Exercise instructions -
Note each line of the entries that includes "screenshot". Then copy those lines.

Input -
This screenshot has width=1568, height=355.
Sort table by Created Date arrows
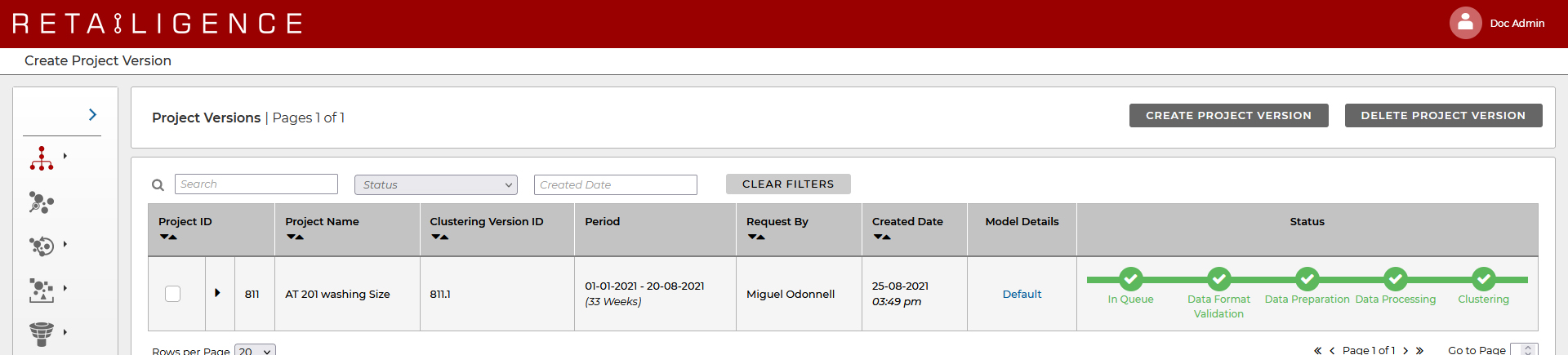(882, 237)
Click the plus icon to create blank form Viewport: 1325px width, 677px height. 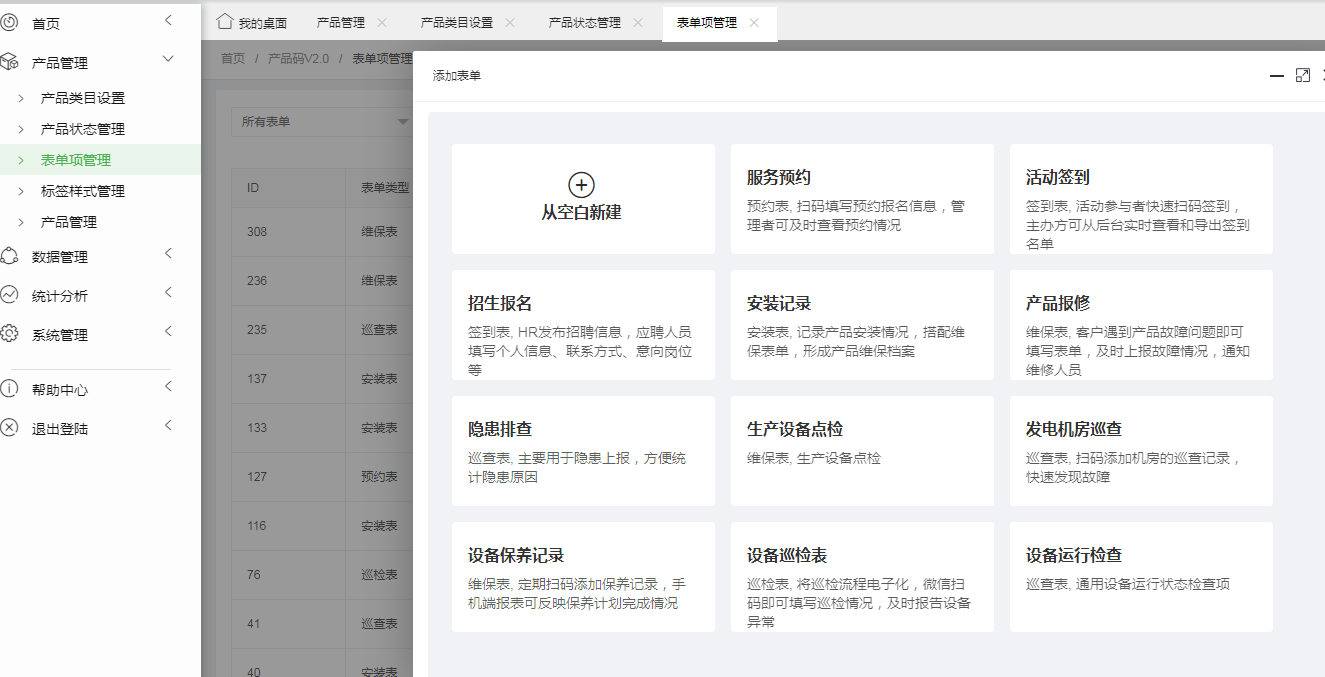click(x=581, y=185)
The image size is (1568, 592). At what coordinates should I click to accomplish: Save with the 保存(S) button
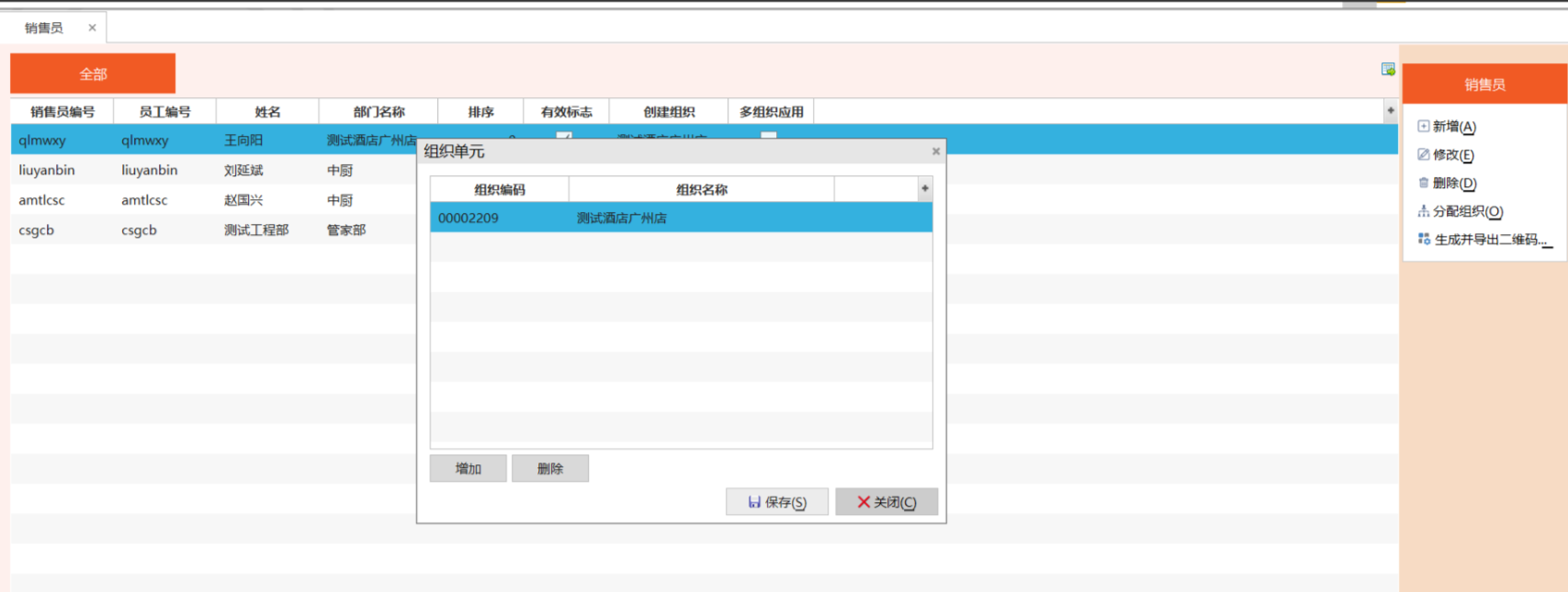point(776,502)
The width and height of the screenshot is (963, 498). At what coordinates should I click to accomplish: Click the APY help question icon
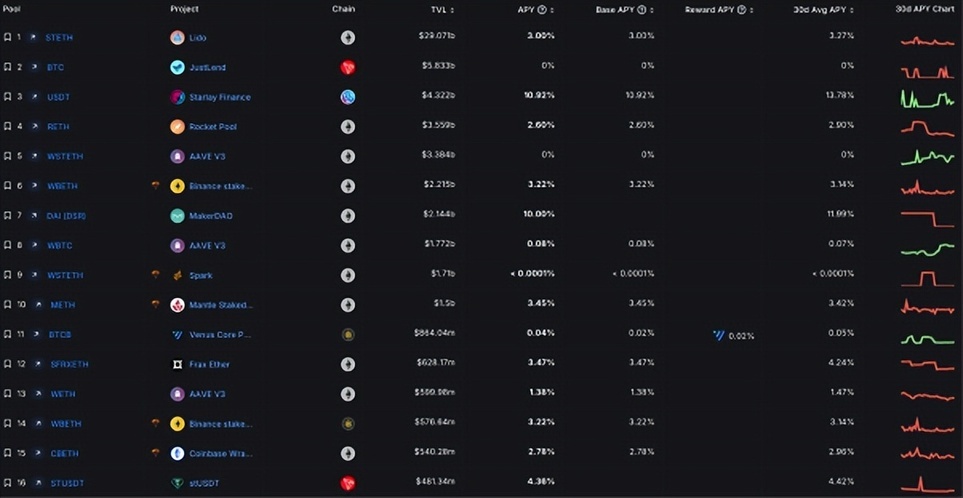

Task solution -
This screenshot has width=1568, height=355.
The width and height of the screenshot is (963, 498). At what coordinates should I click to accomplish: Click the APY help question icon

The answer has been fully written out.